Tuesday, February 1, 2011

Ducktales, Pilot Episode: "Treasure of the Golden Suns," Part One: "Don't GIve Up the Ship"

Man, there's an awkward title. But what else was I to do?

The nitpicker in me has to note: the episode screws up the nephews' names: my understanding is that, 'officially' Huey is red, Dewey is blue, and Louie is green (though of course, this order is violated all the time). Here, Huey is consistent, but the show can't decide which of the other two is which. This would be okay if this was meant to be a running joke, but no, I'm pretty sure they just screwed up.


This episode sets up the show by sending Donald into the navy (for reasons that remain somewhat unclear), thus necessitating HDL living with Scrooge. A good chunk of it is taken up with them learning how to harmoniously coƫxist (he sets up their room in the attic, which is very upsetting to them, but I dunno--it looks like a pretty sweet place to live to me; unsurprisingly, the show also continues the long, dubious tradition of having Scrooge live in a big ol' mansion). This is the first in a five-part series (originally a single full-length movie, I understand); the story is going to involve Scrooge and the kids searching for some sorta treasure using a cryptic map in the form of a model boat, while the Beagle Boys and a Sinister Foreigner (though the Beagles may actually be out of the picture at this point) try to get there first.

Note on voices: Donald is less incomprehensible than he is in the old cartoons, but still of the same basic type.
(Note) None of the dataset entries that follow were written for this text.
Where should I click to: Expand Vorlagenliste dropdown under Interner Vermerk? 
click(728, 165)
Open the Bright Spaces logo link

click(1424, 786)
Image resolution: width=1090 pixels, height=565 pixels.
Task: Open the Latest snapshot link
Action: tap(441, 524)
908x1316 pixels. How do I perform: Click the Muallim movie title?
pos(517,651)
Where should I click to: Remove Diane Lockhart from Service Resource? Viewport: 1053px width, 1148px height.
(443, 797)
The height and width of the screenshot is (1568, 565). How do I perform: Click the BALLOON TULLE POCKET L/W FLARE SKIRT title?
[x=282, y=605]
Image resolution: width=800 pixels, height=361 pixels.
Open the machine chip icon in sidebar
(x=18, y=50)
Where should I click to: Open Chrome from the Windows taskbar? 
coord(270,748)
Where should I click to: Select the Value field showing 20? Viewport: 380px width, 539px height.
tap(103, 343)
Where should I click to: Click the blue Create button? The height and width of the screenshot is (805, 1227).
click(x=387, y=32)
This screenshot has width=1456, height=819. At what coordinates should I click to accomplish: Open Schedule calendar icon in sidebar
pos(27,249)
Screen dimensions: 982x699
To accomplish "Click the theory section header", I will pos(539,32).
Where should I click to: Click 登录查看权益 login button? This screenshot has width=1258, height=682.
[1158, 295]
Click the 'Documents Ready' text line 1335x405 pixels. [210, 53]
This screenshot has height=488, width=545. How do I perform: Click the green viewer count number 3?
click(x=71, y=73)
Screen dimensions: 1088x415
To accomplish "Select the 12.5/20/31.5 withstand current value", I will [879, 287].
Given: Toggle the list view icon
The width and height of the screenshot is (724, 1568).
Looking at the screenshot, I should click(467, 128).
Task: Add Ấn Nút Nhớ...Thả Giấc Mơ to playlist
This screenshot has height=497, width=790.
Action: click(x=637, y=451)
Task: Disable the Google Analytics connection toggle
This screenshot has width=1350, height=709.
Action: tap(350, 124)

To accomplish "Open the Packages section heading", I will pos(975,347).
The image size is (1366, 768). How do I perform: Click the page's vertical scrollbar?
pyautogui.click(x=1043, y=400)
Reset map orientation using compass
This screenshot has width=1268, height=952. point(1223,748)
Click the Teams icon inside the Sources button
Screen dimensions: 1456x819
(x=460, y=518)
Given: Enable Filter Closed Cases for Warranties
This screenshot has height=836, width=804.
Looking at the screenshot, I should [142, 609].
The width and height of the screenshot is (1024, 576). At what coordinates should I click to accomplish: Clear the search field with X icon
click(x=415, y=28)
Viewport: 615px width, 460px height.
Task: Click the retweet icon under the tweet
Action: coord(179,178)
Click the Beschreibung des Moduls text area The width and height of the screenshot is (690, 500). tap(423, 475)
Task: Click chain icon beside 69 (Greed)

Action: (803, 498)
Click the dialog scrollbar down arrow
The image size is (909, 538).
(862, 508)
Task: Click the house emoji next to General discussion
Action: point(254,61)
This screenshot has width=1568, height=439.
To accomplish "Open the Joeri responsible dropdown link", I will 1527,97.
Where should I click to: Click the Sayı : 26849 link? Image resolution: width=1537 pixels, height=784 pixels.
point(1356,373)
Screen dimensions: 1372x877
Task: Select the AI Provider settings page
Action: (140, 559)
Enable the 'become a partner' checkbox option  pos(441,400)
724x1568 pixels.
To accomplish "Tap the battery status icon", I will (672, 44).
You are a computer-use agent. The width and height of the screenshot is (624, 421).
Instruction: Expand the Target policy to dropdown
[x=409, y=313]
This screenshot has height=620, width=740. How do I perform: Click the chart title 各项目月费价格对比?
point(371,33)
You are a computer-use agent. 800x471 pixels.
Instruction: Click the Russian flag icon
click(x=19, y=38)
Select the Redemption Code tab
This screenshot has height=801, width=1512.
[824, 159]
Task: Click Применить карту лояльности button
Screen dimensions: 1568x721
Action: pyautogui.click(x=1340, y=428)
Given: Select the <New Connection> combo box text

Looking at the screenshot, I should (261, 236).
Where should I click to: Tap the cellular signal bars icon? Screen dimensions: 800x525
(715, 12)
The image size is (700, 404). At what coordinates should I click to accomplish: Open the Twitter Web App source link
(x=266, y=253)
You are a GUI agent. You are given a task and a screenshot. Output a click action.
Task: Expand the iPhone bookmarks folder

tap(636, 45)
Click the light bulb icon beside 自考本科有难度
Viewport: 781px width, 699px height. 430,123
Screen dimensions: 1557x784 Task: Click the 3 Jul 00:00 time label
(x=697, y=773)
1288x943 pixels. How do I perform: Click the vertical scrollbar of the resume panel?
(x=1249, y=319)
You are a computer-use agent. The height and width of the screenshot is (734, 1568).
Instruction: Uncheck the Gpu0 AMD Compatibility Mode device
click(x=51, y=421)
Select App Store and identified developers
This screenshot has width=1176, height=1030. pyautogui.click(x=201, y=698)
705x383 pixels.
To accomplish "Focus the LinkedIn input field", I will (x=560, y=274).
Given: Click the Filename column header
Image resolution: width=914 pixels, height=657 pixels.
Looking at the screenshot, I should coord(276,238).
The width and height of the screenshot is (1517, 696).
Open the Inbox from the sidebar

It's sort of a dilemma for anyone who wants to animate the characters: Barks developed Donald to the point where it's seriously impossible to imagine him speaking like that--and yet, if you want to go back and animate Barks, it would feel pretty strange to have him not talk that way. A somewhat intractable problem. The nephews sound like toned-down versions of Donald, which is okay, though it takes a bit of getting used to. Scrooge is fine--there's inevitably going to be a disparity between how you think of characters talking and how they actually do when they do, but I think they did a decent enough job here.

So far, the show's pretty faithful to Barks, even featuring several classic Scrooge lines from "Only a Poor Old Man." There are Junior Woodchucks an' everything (supposedly, this is where the kids actually join the organization, though this process is, somewhat disorientingly, completely elided), and the show reproduces the joke about the organization awarding fuckloads of medals and merit badges (no zany acronyms so far, however--admittedly, that would be somewhat difficult to reproduce with no written component). The only thing that really rubs me the wrong way is the Beagle Boys, who have been given distinct personae and substantially cutesified. The Barks Beagles are menacing and/or goofy, but they're also kinda lovable. Here, they're just kind of cartoony and not very interesting. I'm pretty sure we're gonna start moving away from Barks as original characters are introduced, so we'll see how that works out.

I enjoyed this for the most part. I do kind of regret the loss of Donald (who is, after all, my favorite character) as a regular, but I can see how the show might've been excessively cluttered if they had made him as inseparable from the action as he is in Barks' Scrooge adventures. I look forward to seeing how it develops.


  1. This is what I've always heard about why Donald was not in DuckTales. It may or may not be true, but I have heard it from several sources:

    The licensing contracts that Disney had been using for many years were vague on the subject of spin-offs. So companies who had licenses to make Donald Duck stuff could have claimed that their license covered DuckTales too if Donald had been featured prominently. Disney wanted to make money by licensing DuckTales separately, and they wanted to avoid litigation to clarify the contract language, so they de-emphasized Donald's role so no one could claim that DuckTales was "The Donald Duck Show" under another name.

    As I type it now, it sounds silly, like the type of thing fans would make up. But I believed it at the time...

  2. Hey, makes sense to me--I can easily imagine copyright law working in so baroque a fashion.

  3. I have relevant information here, from none other than Don Keno Rosa, who's answering questions in an Italian Duck forum...

    "I worked with the creator of "DuckTales" when we did "TaleSpin" -- same guy created both series. He was a Barks fan who suggested the idea of a TV show based on the old Barks comics that people at Disney were pretty much unaware of. He gave a set of the Another Rainbow $crooge reprint books to his head writers to help them create the show and plotlines for the episodes. He told me that when they had read all of those Barks stories, they returned and said "there's not much there" (which amazed him), and that's why they changed so much."